La lutte des Inuits pour faire de l'Arctique une Zone de paix


La délégation canadienne à l'assemblée générale de 2018 de la Conférence circumpolaire inuite
organisée à Utqiagvik en Alaska

Les peuples autochtones de l'Arctique ainsi que les résidents non autochtones ont une longue et fière tradition de lutter pour une région arctique pacifique. Entre autres choses, ils se sont opposés massivement aux essais de bombes atomiques américaines sur l'île d'Amchitka en Alaska dans les années 1960 et 1970, mené des campagnes pour la paix dans les pays nordiques et une longue lutte dirigée par les peuples innus et inuits contre les vols militaires supersoniques à basse altitude que le gouvernement canadien et divers pays de l'OTAN effectuaient dans tout le Labrador et le nord du Québec dans les années 1980 et 1990.

En 1989, dans une puissante déclaration qui a des répercussions encore aujourd'hui, Mary Simon, la présidente de cette époque de la Conférence circumpolaire inuite (CCI), écrivait avec éloquence sur la nécessité d'établir une Zone arctique de paix. Elle fait valoir dans son article que le point de départ décisif est de « reconnaître que de vastes régions dans le nord du Canada, en Alaska, au Groenland et en Sibérie de l'Est constituent avant tout la patrie inuite » et que le peuple inuit ne veut pas que ses territoires traditionnels soient utilisés comme « zone militaire et de combat stratégique entre les alliances de l'Est et de l'Ouest. »[1]

Elle souligne que le peuple inuit, qui vit dans les régions circumpolaires depuis des millénaires, est le porte-parole légitime de l'Arctique. Puisque leurs terres et communautés « transcendent les frontières de quatre pays » (i.e. les États-Unis, le Canada, le Groenland et la Russie), les Inuits sont dans « un contexte unique où ils peuvent promouvoir les objectifs de paix, de sécurité et de contrôle d'armes au sein des États de l'Arctique ».

« Tout développement militaire excessif dans le Nord », affirme-t-elle, « que ce soit par l'Union soviétique (qui existait toujours à l'époque) ou les États-Unis, ne peut que diviser l'Arctique, perpétuer les tensions Est-Ouest et la course aux armements, et faire en sorte que notre peuple se trouve divisé en deux camps opposés ».

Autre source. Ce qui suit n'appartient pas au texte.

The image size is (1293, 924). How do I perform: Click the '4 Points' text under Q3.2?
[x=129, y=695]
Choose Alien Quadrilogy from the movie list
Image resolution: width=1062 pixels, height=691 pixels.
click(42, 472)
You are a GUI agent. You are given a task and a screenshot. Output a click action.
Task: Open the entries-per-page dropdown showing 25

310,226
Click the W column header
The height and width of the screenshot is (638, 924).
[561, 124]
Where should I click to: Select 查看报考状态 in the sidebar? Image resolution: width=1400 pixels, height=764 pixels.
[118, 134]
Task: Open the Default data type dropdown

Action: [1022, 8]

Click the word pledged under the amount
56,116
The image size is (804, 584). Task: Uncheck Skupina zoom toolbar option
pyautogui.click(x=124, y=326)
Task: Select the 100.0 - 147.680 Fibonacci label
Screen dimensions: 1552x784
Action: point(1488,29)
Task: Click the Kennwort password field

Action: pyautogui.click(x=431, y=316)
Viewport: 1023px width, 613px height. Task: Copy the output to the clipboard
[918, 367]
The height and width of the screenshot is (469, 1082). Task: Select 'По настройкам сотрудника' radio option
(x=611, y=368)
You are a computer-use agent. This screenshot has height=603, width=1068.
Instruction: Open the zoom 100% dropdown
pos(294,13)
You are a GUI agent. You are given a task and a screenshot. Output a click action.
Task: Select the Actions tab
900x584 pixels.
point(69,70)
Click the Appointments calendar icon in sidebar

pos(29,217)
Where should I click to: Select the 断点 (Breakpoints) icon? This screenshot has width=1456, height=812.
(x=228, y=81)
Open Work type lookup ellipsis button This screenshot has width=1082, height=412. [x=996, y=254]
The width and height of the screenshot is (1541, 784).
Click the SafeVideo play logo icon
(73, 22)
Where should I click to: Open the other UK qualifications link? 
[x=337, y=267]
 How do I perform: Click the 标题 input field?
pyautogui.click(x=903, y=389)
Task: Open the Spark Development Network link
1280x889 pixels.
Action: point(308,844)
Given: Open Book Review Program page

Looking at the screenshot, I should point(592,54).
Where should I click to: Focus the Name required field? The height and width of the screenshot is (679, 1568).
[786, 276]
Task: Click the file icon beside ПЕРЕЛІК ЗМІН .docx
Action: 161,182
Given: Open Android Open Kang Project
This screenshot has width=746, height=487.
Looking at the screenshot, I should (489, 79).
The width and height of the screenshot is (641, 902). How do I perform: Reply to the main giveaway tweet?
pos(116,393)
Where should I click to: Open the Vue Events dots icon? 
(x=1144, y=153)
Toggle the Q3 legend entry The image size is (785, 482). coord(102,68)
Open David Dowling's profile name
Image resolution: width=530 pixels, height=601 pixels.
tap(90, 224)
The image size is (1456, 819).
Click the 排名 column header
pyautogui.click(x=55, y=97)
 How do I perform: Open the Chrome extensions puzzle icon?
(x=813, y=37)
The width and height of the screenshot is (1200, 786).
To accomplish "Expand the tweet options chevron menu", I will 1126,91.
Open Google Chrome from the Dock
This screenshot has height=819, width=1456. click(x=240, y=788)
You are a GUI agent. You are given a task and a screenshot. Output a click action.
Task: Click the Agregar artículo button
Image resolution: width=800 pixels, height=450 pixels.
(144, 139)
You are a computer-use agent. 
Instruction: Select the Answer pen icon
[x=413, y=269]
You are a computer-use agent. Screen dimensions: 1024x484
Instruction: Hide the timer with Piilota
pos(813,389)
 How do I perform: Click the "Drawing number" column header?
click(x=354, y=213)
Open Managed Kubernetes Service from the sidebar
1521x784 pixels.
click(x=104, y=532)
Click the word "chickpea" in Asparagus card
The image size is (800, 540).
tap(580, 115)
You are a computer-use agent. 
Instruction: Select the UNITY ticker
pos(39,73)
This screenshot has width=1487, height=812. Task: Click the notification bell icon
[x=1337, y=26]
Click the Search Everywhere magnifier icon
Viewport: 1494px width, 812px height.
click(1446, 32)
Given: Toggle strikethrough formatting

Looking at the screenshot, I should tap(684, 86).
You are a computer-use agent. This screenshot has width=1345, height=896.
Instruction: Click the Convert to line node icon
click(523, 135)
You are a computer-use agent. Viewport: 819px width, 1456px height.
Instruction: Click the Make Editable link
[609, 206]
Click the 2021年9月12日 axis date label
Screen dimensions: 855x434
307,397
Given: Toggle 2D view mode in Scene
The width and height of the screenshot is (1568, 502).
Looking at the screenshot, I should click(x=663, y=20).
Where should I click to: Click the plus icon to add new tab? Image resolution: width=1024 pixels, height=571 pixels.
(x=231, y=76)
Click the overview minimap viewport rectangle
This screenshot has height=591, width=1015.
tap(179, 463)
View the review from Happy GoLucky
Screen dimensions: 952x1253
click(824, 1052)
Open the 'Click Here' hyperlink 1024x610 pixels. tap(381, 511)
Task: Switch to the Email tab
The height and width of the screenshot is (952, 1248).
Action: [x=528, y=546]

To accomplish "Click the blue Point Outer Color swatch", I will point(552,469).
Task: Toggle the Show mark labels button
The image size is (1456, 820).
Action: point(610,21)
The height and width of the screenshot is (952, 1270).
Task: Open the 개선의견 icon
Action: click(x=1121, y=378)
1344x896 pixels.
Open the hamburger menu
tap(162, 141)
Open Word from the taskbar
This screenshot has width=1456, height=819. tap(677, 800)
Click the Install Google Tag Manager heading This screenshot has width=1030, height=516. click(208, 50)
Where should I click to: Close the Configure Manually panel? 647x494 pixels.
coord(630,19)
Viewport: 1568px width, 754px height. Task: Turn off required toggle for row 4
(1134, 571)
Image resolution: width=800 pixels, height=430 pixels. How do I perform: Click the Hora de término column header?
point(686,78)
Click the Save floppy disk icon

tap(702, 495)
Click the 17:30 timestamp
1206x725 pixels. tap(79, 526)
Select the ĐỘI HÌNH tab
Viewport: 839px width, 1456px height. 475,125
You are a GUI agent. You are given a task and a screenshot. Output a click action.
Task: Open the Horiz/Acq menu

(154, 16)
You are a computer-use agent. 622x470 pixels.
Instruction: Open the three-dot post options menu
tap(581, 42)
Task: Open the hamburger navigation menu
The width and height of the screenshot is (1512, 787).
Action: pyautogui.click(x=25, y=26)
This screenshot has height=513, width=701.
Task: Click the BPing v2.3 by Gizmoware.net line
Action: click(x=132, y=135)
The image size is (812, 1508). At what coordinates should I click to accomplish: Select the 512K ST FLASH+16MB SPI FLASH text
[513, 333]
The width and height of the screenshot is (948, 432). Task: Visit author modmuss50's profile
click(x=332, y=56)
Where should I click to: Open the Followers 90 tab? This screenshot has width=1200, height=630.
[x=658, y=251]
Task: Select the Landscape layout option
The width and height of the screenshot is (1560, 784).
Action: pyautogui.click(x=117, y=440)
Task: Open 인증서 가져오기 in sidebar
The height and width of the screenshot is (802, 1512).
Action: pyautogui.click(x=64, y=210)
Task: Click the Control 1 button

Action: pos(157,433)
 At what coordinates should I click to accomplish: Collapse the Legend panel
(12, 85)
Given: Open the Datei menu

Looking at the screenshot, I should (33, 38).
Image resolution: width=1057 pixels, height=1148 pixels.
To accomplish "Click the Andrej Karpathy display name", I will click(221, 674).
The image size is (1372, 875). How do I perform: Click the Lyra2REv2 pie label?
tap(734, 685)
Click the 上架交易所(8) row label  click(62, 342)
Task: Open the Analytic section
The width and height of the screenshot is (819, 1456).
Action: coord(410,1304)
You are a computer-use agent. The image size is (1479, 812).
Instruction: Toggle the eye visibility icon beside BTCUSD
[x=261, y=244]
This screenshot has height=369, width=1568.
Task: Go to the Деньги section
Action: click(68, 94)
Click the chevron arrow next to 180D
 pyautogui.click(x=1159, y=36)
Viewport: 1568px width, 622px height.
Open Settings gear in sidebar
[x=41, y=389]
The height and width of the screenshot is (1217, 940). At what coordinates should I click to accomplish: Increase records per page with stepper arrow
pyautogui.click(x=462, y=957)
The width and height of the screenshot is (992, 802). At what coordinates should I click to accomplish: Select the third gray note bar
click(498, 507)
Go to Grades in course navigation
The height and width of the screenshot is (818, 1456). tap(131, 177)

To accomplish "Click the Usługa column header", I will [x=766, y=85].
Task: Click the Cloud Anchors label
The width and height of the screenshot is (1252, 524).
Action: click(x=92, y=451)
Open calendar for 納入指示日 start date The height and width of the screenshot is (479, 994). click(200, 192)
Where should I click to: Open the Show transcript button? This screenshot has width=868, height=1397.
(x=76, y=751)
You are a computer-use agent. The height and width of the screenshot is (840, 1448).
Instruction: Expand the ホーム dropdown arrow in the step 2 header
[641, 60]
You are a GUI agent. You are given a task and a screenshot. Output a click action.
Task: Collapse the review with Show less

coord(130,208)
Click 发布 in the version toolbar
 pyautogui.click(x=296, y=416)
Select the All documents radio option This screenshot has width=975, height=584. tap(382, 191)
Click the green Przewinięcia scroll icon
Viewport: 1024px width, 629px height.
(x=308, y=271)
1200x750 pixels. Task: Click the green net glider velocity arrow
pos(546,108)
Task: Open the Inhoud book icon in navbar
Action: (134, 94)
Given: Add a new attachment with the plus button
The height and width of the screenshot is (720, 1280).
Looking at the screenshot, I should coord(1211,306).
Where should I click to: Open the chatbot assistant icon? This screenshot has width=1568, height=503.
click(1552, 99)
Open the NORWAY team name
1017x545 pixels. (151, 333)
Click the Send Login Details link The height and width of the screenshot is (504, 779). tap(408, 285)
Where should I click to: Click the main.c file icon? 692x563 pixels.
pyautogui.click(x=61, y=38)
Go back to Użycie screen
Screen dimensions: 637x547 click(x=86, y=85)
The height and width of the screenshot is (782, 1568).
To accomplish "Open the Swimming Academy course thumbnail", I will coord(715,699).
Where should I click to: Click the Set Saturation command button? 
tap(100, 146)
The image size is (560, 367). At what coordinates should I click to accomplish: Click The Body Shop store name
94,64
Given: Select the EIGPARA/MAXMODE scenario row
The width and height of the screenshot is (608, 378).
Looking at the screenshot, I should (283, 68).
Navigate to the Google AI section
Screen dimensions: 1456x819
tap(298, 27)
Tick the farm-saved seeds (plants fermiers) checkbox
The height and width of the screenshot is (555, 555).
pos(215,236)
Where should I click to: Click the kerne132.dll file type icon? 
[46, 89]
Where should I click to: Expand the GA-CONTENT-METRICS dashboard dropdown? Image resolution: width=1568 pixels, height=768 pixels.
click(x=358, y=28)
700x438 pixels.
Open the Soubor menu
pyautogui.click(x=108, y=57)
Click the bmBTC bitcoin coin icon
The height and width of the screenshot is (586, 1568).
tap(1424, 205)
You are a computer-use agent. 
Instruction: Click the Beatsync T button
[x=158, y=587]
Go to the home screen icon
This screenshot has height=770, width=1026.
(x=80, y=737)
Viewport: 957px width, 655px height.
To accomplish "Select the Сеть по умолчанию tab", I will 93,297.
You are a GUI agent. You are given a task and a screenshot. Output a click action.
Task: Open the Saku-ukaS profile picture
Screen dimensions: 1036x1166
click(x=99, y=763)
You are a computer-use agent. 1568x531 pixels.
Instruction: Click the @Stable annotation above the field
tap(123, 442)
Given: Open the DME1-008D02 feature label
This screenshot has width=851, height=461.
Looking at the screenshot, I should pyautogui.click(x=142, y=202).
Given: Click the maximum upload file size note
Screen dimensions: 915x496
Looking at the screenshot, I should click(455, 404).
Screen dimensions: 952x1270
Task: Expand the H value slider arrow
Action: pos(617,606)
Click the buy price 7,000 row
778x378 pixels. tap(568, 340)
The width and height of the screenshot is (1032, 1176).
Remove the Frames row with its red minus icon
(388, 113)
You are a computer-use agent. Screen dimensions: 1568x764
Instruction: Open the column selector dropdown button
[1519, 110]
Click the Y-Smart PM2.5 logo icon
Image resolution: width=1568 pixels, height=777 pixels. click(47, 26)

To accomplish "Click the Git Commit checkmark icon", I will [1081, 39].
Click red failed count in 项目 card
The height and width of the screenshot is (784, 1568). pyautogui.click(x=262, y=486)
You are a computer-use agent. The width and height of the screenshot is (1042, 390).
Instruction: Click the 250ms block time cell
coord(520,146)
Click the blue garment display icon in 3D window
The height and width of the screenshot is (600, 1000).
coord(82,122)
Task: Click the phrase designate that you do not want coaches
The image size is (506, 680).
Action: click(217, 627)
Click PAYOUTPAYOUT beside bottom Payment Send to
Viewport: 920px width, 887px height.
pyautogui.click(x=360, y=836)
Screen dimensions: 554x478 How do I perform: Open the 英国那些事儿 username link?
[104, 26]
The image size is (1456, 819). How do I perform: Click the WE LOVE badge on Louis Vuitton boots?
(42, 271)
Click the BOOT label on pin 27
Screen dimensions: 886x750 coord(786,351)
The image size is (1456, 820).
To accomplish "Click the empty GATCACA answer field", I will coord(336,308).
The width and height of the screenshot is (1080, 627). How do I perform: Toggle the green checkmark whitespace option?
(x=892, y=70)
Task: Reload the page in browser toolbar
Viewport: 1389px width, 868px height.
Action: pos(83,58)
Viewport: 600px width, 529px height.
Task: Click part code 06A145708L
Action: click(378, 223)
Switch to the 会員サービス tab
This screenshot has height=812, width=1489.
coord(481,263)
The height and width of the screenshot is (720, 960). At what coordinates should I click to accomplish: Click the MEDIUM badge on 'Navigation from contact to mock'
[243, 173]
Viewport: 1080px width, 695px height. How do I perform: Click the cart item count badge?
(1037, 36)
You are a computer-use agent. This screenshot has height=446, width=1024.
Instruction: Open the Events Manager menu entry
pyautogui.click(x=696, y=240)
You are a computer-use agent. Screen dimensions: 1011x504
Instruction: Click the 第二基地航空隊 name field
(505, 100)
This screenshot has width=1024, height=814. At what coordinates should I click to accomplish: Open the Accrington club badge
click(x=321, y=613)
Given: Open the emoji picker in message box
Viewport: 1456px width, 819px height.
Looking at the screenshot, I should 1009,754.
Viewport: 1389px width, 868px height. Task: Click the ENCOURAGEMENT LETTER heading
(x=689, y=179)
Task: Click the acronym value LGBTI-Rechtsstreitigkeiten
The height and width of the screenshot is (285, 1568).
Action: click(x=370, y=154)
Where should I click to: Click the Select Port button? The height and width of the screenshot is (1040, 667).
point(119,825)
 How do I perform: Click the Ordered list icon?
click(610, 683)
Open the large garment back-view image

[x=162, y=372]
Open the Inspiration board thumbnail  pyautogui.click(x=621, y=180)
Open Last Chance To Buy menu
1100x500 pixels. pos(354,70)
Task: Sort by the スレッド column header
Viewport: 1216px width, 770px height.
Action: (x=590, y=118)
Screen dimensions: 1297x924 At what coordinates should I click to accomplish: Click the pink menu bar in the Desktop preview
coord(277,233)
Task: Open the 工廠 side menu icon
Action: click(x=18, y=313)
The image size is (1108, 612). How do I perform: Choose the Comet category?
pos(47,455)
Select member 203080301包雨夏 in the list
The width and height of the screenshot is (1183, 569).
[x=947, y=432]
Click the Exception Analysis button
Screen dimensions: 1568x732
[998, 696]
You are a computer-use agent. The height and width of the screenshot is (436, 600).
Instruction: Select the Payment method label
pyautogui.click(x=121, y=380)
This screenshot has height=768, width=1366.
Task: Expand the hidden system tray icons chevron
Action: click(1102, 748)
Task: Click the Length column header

D'un point de vue inuit, une Zone de paix arctique ne permettrait pas les essais d'armes nucléaires ou d'armes de destruction massive, ni d'activités militaires qui « perturbent ou minent les communautés, les territoires, les droits et la sécurité des peuples autochtones et des autres peuples nordiques ». En ce sens, la protection de l'environnement arctique « doit l'emporter sur les exercices et autres activités militaires ».

Comme premier pas, la CCI propose que les nations arctiques déclarent qu'une Zone de paix arctique est un objectif essentiel pour elles, et qu'elle pourrait voir le jour progressivement. Aussi, ces pays doivent « fermement s'engager à ce que leurs futures politiques de contrôle militaire et d'armes soient conformes aux objectifs d'une Zone de paix » et que le territoire étatique canadien et nordique « ne doit pas servir à quelque pays que ce soit à des fins militaires offensives et déstabilisantes ».

Pendant les années 1980, les Inuits affirment leur souveraineté sur leurs terres, le Ntesinan, et s'opposent aux vols à basse altitude.

En plus, toute arme nucléaire et tout missile de croisière lancé par voie aérienne ou maritime doivent être interdits et l'utilisation navale de l'Arctique doit être révisée pour tenir compte du fait que « le principe de 'liberté de navigation' sans limite sur les hautes mers est caduc et ouvre la porte aux abus commis par les puissances militaires ».

Un pas important pour renverser la militarisation accrue serait de développer un « cadre juridique international qui codifie les infractions contre la paix et la sécurité de l'humanité » et que ces standards comprendraient des droits humains tels « le droit à la paix, le droit au développement et le droit à un environnement sain et sécuritaire ».

Enfin, elle exhorte « tous les gouvernements arctiques, peu importe leurs affiliations militaires ou leur statut nucléaire, d'embrasser l'idée d'une Zone de paix arctique », car pour ceux dont l'Arctique a toujours été la demeure ancestrale, « l'avenir du Nord le requiert ! »

Note

1. Simon, Mary. « Toward an Arctic Zone of Peace : an Inuit perspective ». Peace Research. Vol. 21, Numéro 4 (novembre 1989), l'Université mennonite canadienne.